La Riviera exotique de James Bond

 Never Say Never Again

Nouvelle version d’ « Opération tonnerre » (1965), « Jamais plus jamais », un des rares hors-série de la saga James Bond, réalisé en 1983 par Irvin Kershner, fut, pour la seconde moitié du film, tourné dans le Sud de l’Europe et notamment en France, en bordure des Alpes maritimes.

D’Antibes à Menton, avec une prédilection pour les ports, la production a su exploiter la diversité des sites de la Riviera française, tant pour figurer le paysage environnant que pour susciter l’évasion et en tirer une matière imaginaire, fidèle à l’esprit de débrouille et au sens du décor des productions venues s’installer dans les environs pour réduire leurs coûts et trouver là un nouveau souffle créatif.

A partir de l’enquête menée sur place par Eric Saussine, « Sur les traces françaises de Jamais plus jamais«  (les passages de ce texte seront cités entre guillemets) et du commentaire d’Irvin Kershner dans les bonus de l’édition Blu-ray du film (Twientieth Century Fox, 2013), nous vous présenterons quelques séquences ou éléments liés aux décors du film, accompagnés d’extraits et de photos.

 

Débarquement

Arrivée de 007 à Nice
Extrait : James Bond arrive en France (Aéroport de Nice)

« Bond [Sean Connery] est accueilli à l’aéroport de Nice par Felix Leiter (Bernie Casey) et Nicole, agent des services secrets français (Saskia Cohen Tanugi). L’aéroport refait à neuf est réputé comme l’un des fleurons des équipements de la Méditerranée. 007 se rend ensuite dans une villa située sur les hauteurs de Villefranche-sur-mer, dans le quartier du Castellet, totalement privatisé. La cité fortifiée est très présente dans le film. »

Au sujet de la villa, la Maison Rouge, Irvin Kershner raconte qu’elle appartenait à un dentiste qui s’était ruiné pour la faire construire. Ses pièces très épurées sont visibles au début de la séquence de la course poursuite à moto.

 

Le yacht

Villefranche Flying Sauser
Le Flying Saucer dans la Rade de Villefranche (1)

« Depuis la villa, Bond observe le Flying Saucer [le yacht du Méchant, Largo] dans la Rade de Villefranche. »

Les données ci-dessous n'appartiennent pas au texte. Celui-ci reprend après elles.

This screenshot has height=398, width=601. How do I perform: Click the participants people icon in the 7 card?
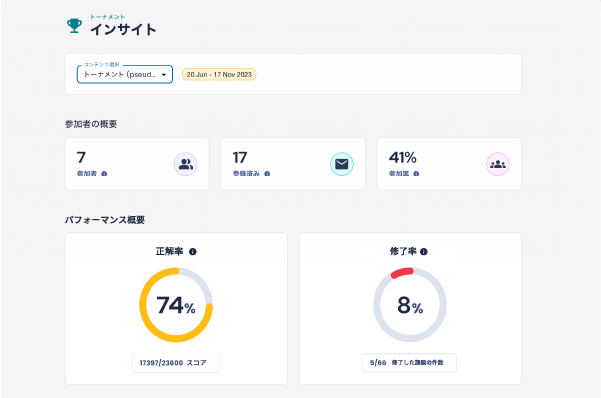[186, 164]
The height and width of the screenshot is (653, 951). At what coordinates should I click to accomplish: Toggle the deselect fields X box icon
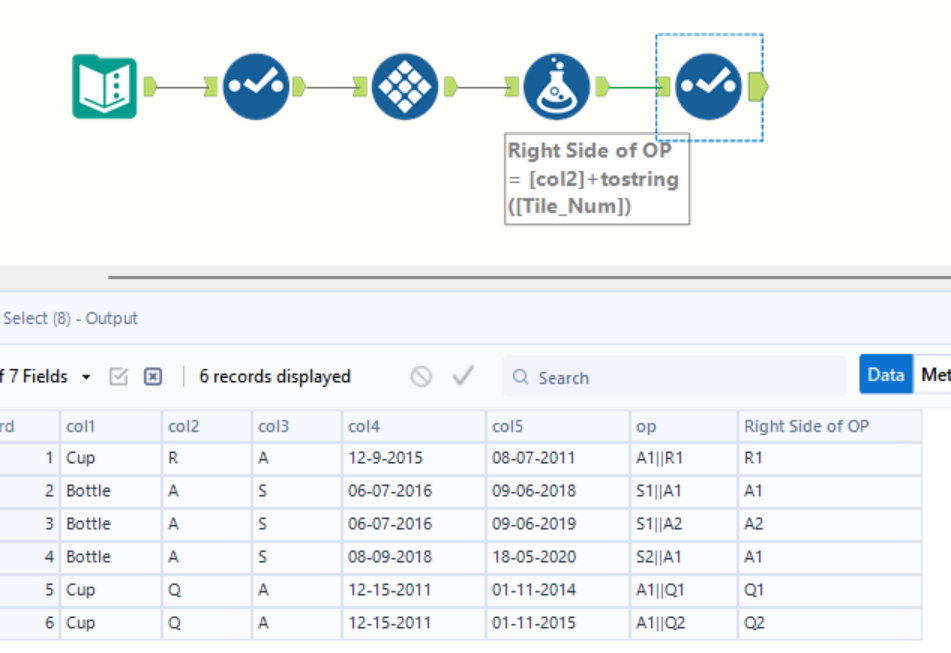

Comme pour le yacht des « Invitations dangereuses » (1973), celui utilisé dans « Jamais plus jamais » stationnera surtout, par souci logistique et pour y tourner quelques scènes en intérieur, aux ports de Nice et d’Antibes, ce dernier également décor du film.

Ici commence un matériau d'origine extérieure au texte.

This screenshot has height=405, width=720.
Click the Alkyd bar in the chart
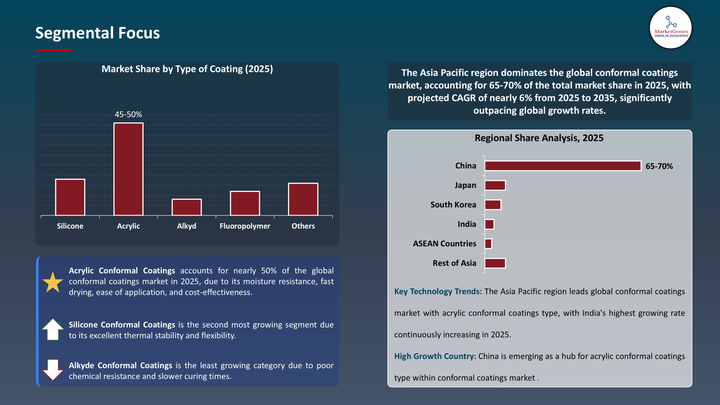point(186,206)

« Quelle ne fut pas notre surprise en visitant le fort d’Antibes [de nos jours] d’apercevoir le navire de Largo amarré dans le port au justement nommé « Quai des Milliardaires ». A l’époque de Jamais plus jamais, il appartenait au non moins milliardaire saoudien marchand d’armes Adnan Khashoggi, ami du producteur Kevin McClory (…), qui prêta son bateau sous condition d’anonymat. Khashoggi est remercié au générique à travers ses initiales « A.K. »

 

Au « Casino Royale »

Le jeu Domination
Extrait : Bond joue avec Largo à « Domination »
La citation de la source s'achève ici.